L’individualisme prospère
La crise actuelle a accéléré une précarité économique déjà bien présente, accentué une détresse psychologique abondamment répandue et cassé des liens sociaux depuis pas mal de temps bien tendus. Durant ces temps de crise et d’incertitude, face à la peur de manquer, de périr, nos comportements instinctifs peuvent dominer sur nos comportements rationnels. Ces comportements ne sont aussi qu’une accélération et une accentuation, face à un danger apparent, d’un développement déjà bien avancé, de l’individualisme et de l’égoïsme. Cette conception légitimée dans les sociétés modernes, à travers un capitalisme déshumanisant et divisant, est renforcée, même encouragée par la bureaucratisation et l’institutionnalisation des solidarités.
La grande famille : l’humanité
Durant cette crise sanitaire, nous avons aussi fait connaissance avec ce nouveau terme de distanciation sociale : une recommandation pour se protéger, mais qui nous a rappelé d’abord que la société et l’économie ne sont pas que des individus, mais surtout des liens sociaux, qui sont la structure de base de nos sociétés. Des réflexions se sont même attardées pour renommer cette recommandation avec un terme plus juste : la distanciation physique. Par ailleurs, des alternatives de connexion et de socialisation ont vu le jour et des initiatives citoyennes spontanées de solidarité ont fait bloc devant la défaillance des Etats et des « institutions de solidarités ».
La conception d’une société chérissant l’épanouissement individuel à travers la responsabilité de chacun de son propre destin, prive l’être humain de son vrai épanouissement, qui doit pouvoir à la fois s’épanouir comme individu, mais toujours dans une communauté, dans une fraternité, à commencer par sa petite famille et ensuite sa famille élargie : l’humanité, à l’image des croyants, décrite par le prophète (paix et salut sur lui) : « L’exemple des croyants dans les liens d’amour, de miséricorde et de compassion qui les unissent les uns aux autres est celle du corps : dès que l’un de ses membres est malade, tout le reste du corps souffre d’insomnie et de fièvre. »1
Le bateau de l’humanité
Ces circonstances inédites peuvent se révéler comme une opportunité pour sortir de cet engrenage individualiste et un début d’un nouveau réveil de l’humanité.

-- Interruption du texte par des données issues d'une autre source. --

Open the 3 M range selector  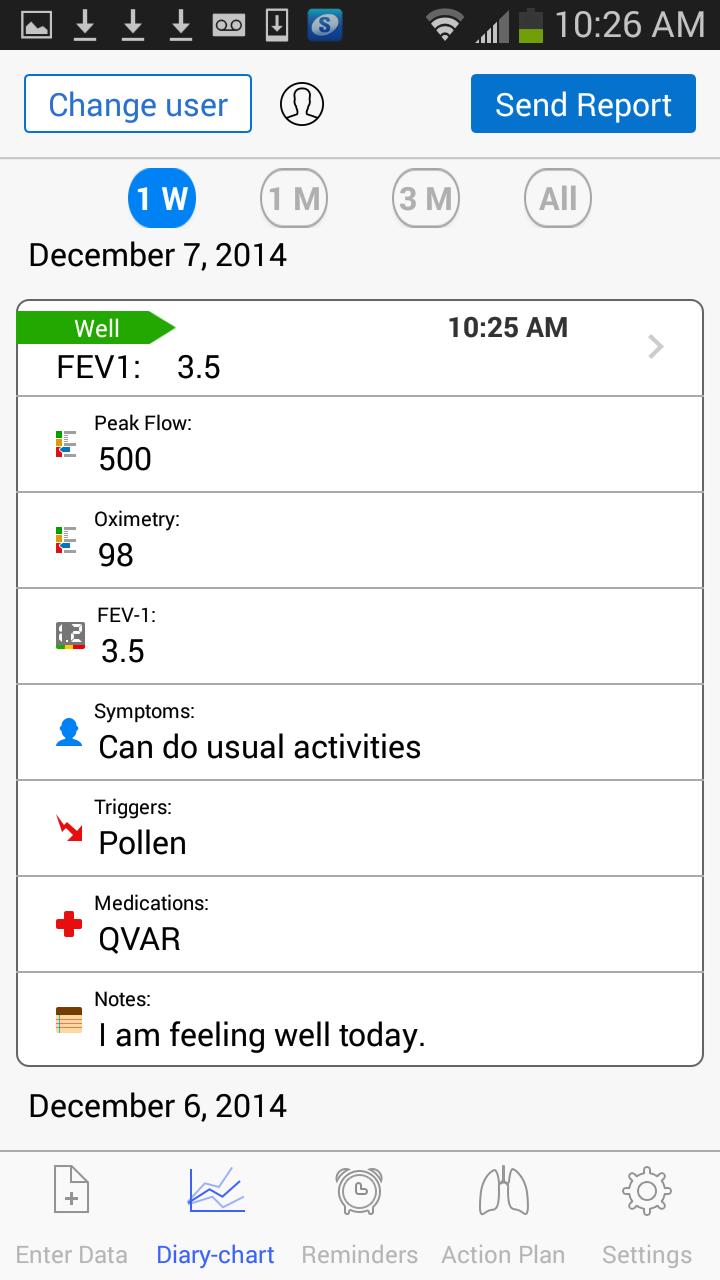(425, 198)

Une humanité de développement du lien social et du socle commun, qui englobe des valeurs et des acquis universels que nous gagnerons tous, ou nous perdrons les uns après les autres. Une humanité, où les intérêts collectifs prennent le dessus sur l’intérêt individuel. Toute l’humanité est dans ce même bateau que le prophète (paix et salut sur lui) nous décrit, dans une tradition relatée par An-Nu’mân ibn Bachîr, que Dieu l’agrée : « Celui qui respecte les limites de Dieu et celui qui les transgresse sont semblables à un groupe de gens qui, sur un bateau, tirent au sort ; certains se retrouvent sur la partie supérieure et les autres dans la partie inférieure. Quand ils puisent de l’eau pour boire, ceux qui se trouvent en-dessous passent à côté de ceux qui se trouvent au-dessus et finissent par se dire : si nous faisions un trou dans notre partie, de sorte à ne pas déranger ceux qui sont au-dessus ? Ainsi, si [les gens d’en haut] les laissent faire, ils périront tous, tandis que s’ils les en empêchent, tout le monde sera sauvé »2. Ce bateau de l’humanité nous transporte tous avec nos différences, nos divergences, nos statuts sociaux, dans un océan profond et agité, vers le rivage de la sécurité et de la paix. Notre succès collectif nous amènera à un accostage réussi pour tous les voyageurs et la noyade est la fin de notre humanité.
Témoins à l’humanité
Dieu dit : « C’est ainsi que Nous fîmes de vous une communauté du juste milieu afin que vous soyez témoins aux gens, tout comme le Prophète vous est témoin »3. Cette fonction de témoins aux gens peut être interprétée et comprise de différentes manières, dont le fait de se soucier des autres, veiller sur les plus fragiles et porter assistance à ceux qui en ont besoin. Le croyant témoin se doit d’être responsable et engagé dans cette conduite du bateau, au chevet de ce corps malade et saignant, soucieux de la survie et du salut de ses sœurs et ses frères comme il l’est de lui-même, animé par l’amour de son prochain et la recherche de son bien, un amour qui conditionne sa foi comme nous le précise le prophète (paix et salut sur lui) : « Aucun d’entre vous ne sera véritablement croyant jusqu’à ce qu’il aime pour son frère ce qu’il aime pour lui-même »4.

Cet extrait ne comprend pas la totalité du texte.